# start of Recorded data
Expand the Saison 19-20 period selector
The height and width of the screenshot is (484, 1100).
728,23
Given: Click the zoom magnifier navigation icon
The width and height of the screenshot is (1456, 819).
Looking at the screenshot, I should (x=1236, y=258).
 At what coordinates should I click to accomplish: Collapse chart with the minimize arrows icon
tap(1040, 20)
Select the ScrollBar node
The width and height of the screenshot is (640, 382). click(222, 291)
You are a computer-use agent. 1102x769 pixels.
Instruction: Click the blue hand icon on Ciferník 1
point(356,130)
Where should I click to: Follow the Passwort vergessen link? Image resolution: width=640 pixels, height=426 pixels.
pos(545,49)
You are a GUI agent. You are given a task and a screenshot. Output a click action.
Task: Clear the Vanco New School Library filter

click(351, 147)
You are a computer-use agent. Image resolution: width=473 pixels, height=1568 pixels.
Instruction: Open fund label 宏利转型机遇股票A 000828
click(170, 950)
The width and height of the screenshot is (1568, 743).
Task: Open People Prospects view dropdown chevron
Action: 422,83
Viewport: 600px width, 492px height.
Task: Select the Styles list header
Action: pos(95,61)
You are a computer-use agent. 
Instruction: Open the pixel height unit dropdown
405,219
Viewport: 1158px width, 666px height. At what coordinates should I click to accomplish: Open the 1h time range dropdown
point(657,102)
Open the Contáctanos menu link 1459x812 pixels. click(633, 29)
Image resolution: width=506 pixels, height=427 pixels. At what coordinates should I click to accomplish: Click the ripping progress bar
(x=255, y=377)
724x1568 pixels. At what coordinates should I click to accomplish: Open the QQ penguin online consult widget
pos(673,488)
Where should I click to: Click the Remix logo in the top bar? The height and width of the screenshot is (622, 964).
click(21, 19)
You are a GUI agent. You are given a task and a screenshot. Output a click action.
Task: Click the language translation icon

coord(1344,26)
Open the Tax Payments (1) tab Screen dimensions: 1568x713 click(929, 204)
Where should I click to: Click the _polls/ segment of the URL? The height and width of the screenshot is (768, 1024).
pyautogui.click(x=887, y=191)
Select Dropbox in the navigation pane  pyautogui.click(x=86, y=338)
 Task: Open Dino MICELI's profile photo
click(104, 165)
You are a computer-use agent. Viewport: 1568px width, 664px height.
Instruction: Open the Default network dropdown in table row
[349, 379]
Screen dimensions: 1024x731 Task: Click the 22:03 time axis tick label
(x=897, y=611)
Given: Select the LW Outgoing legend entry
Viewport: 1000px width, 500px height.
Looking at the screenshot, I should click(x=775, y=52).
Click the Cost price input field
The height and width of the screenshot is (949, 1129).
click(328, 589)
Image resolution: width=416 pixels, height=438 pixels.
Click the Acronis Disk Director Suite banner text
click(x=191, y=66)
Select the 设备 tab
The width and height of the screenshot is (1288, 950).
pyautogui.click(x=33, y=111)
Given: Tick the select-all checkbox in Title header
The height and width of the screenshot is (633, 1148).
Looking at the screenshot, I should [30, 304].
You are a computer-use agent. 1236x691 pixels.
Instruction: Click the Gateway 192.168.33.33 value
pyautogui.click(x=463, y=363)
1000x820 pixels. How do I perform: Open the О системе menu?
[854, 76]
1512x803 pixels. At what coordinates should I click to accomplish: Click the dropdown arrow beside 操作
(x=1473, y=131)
# end of Recorded data
→ **What the task asks**: Can you reproduce the part of the listing that opens with the line containing "Image resolution: width=506" and closes with the line containing "Open the Tax", switching "progress bar" to "status bar" and leaving everything else unchanged?

→ **Exercise output**:
Image resolution: width=506 pixels, height=427 pixels. At what coordinates should I click to accomplish: Click the ripping status bar
(x=255, y=377)
724x1568 pixels. At what coordinates should I click to accomplish: Open the QQ penguin online consult widget
pos(673,488)
Where should I click to: Click the Remix logo in the top bar? The height and width of the screenshot is (622, 964).
click(21, 19)
You are a GUI agent. You are given a task and a screenshot. Output a click action.
Task: Click the language translation icon

coord(1344,26)
Open the Tax Payments (1) tab Screen dimensions: 1568x713 click(929, 204)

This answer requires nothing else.